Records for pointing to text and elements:

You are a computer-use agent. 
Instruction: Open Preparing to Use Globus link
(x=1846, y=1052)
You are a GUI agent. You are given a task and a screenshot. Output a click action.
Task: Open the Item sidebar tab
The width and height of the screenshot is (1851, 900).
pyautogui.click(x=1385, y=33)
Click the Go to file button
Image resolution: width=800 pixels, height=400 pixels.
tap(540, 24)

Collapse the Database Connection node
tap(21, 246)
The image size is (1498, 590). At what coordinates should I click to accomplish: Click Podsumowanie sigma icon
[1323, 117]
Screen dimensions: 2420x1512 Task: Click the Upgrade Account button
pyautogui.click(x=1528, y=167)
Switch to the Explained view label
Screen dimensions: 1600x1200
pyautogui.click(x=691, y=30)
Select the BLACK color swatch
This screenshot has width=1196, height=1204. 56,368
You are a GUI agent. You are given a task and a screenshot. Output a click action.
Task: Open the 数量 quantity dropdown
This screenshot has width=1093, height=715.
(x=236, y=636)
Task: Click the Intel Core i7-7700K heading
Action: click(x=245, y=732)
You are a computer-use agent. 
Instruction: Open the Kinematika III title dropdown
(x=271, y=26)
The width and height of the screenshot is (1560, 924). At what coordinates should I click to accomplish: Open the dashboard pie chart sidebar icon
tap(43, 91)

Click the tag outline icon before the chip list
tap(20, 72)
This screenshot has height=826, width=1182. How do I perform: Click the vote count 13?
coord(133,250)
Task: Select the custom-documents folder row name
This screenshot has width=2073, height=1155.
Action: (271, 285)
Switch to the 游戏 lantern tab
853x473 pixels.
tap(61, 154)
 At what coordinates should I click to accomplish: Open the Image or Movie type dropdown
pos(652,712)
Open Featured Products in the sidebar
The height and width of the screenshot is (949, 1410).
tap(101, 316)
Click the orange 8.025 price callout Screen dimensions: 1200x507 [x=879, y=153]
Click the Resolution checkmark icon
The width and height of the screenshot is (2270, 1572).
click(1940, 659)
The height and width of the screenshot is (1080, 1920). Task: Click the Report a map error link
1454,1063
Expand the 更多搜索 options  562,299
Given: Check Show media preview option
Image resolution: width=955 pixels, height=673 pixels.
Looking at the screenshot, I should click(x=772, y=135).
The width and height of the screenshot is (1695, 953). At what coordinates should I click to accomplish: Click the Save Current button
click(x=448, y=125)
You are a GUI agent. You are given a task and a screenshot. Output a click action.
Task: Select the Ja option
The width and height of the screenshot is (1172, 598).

**Aim of the exercise**:
Pick out every line of the material above that contains the word "icon", and copy each of those lines.

**Final result**:
The image size is (1498, 590). At what coordinates should I click to accomplish: Click Podsumowanie sigma icon
The width and height of the screenshot is (1560, 924). At what coordinates should I click to accomplish: Open the dashboard pie chart sidebar icon
Click the tag outline icon before the chip list
Click the Resolution checkmark icon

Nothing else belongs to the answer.